Please render every line of the items below as a Markdown table with the columns Row and Line, numbering the rows and omitting blank lines.
=-=-=
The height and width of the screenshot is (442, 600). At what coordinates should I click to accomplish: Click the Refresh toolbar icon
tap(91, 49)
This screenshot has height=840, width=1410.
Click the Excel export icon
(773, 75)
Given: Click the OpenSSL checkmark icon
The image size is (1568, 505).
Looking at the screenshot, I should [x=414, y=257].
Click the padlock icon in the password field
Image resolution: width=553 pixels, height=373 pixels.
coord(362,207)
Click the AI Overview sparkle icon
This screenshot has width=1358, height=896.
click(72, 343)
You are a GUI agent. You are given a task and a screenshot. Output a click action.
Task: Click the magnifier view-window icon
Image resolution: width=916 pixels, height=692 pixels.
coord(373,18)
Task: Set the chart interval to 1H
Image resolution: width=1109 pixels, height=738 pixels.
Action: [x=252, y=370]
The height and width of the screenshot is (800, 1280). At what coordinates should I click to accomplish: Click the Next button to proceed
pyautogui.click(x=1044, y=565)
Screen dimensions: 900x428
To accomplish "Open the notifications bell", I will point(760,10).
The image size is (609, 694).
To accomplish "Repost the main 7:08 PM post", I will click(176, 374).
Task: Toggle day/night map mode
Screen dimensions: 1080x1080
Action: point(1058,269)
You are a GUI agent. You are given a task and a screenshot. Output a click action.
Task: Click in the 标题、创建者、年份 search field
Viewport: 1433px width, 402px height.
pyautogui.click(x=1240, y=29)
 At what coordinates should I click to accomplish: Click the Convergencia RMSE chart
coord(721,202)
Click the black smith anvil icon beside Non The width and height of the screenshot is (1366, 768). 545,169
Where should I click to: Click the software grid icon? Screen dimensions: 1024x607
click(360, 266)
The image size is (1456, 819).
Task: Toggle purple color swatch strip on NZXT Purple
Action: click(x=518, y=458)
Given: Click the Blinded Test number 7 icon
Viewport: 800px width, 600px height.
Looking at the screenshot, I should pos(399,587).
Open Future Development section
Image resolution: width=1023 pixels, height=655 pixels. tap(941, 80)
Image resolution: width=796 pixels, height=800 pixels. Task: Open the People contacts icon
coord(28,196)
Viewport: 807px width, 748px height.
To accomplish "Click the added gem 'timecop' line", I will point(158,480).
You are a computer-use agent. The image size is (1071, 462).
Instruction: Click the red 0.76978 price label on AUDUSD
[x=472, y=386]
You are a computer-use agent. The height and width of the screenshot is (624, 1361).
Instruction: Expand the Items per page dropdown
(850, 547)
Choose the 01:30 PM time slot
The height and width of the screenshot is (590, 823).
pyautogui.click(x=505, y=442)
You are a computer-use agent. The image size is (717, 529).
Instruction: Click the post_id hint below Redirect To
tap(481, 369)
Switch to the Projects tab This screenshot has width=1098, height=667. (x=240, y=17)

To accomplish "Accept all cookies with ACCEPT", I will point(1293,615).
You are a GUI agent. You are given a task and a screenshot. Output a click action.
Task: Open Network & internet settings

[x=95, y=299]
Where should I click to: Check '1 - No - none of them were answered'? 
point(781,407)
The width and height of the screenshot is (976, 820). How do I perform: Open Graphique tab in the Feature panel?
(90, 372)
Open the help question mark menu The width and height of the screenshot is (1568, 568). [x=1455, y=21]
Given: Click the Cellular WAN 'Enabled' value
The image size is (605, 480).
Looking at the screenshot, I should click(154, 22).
=-=-=
Response to this exercise ->
| Row | Line |
|---|---|
| 1 | The height and width of the screenshot is (442, 600). At what coordinates should I click to accomplish: Click the Refresh toolbar icon |
| 2 | tap(91, 49) |
| 3 | This screenshot has height=840, width=1410. |
| 4 | Click the Excel export icon |
| 5 | (773, 75) |
| 6 | Given: Click the OpenSSL checkmark icon |
| 7 | The image size is (1568, 505). |
| 8 | Looking at the screenshot, I should [x=414, y=257]. |
| 9 | Click the padlock icon in the password field |
| 10 | Image resolution: width=553 pixels, height=373 pixels. |
| 11 | coord(362,207) |
| 12 | Click the AI Overview sparkle icon |
| 13 | This screenshot has width=1358, height=896. |
| 14 | click(72, 343) |
| 15 | You are a GUI agent. You are given a task and a screenshot. Output a click action. |
| 16 | Task: Click the magnifier view-window icon |
| 17 | Image resolution: width=916 pixels, height=692 pixels. |
| 18 | coord(373,18) |
| 19 | Task: Set the chart interval to 1H |
| 20 | Image resolution: width=1109 pixels, height=738 pixels. |
| 21 | Action: [x=252, y=370] |
| 22 | The height and width of the screenshot is (800, 1280). At what coordinates should I click to accomplish: Click the Next button to proceed |
| 23 | pyautogui.click(x=1044, y=565) |
| 24 | Screen dimensions: 900x428 |
| 25 | To accomplish "Open the notifications bell", I will point(760,10). |
| 26 | The image size is (609, 694). |
| 27 | To accomplish "Repost the main 7:08 PM post", I will click(176, 374). |
| 28 | Task: Toggle day/night map mode |
| 29 | Screen dimensions: 1080x1080 |
| 30 | Action: point(1058,269) |
| 31 | You are a GUI agent. You are given a task and a screenshot. Output a click action. |
| 32 | Task: Click in the 标题、创建者、年份 search field |
| 33 | Viewport: 1433px width, 402px height. |
| 34 | pyautogui.click(x=1240, y=29) |
| 35 |  At what coordinates should I click to accomplish: Click the Convergencia RMSE chart |
| 36 | coord(721,202) |
| 37 | Click the black smith anvil icon beside Non The width and height of the screenshot is (1366, 768). 545,169 |
| 38 | Where should I click to: Click the software grid icon? Screen dimensions: 1024x607 |
| 39 | click(360, 266) |
| 40 | The image size is (1456, 819). |
| 41 | Task: Toggle purple color swatch strip on NZXT Purple |
| 42 | Action: click(x=518, y=458) |
| 43 | Given: Click the Blinded Test number 7 icon |
| 44 | Viewport: 800px width, 600px height. |
| 45 | Looking at the screenshot, I should pos(399,587). |
| 46 | Open Future Development section |
| 47 | Image resolution: width=1023 pixels, height=655 pixels. tap(941, 80) |
| 48 | Image resolution: width=796 pixels, height=800 pixels. Task: Open the People contacts icon |
| 49 | coord(28,196) |
| 50 | Viewport: 807px width, 748px height. |
| 51 | To accomplish "Click the added gem 'timecop' line", I will point(158,480). |
| 52 | You are a computer-use agent. The image size is (1071, 462). |
| 53 | Instruction: Click the red 0.76978 price label on AUDUSD |
| 54 | [x=472, y=386] |
| 55 | You are a computer-use agent. The height and width of the screenshot is (624, 1361). |
| 56 | Instruction: Expand the Items per page dropdown |
| 57 | (850, 547) |
| 58 | Choose the 01:30 PM time slot |
| 59 | The height and width of the screenshot is (590, 823). |
| 60 | pyautogui.click(x=505, y=442) |
| 61 | You are a computer-use agent. The image size is (717, 529). |
| 62 | Instruction: Click the post_id hint below Redirect To |
| 63 | tap(481, 369) |
| 64 | Switch to the Projects tab This screenshot has width=1098, height=667. (x=240, y=17) |
| 65 | To accomplish "Accept all cookies with ACCEPT", I will point(1293,615). |
| 66 | You are a GUI agent. You are given a task and a screenshot. Output a click action. |
| 67 | Task: Open Network & internet settings |
| 68 | [x=95, y=299] |
| 69 | Where should I click to: Check '1 - No - none of them were answered'?  |
| 70 | point(781,407) |
| 71 | The width and height of the screenshot is (976, 820). How do I perform: Open Graphique tab in the Feature panel? |
| 72 | (90, 372) |
| 73 | Open the help question mark menu The width and height of the screenshot is (1568, 568). [x=1455, y=21] |
| 74 | Given: Click the Cellular WAN 'Enabled' value |
| 75 | The image size is (605, 480). |
| 76 | Looking at the screenshot, I should click(154, 22). |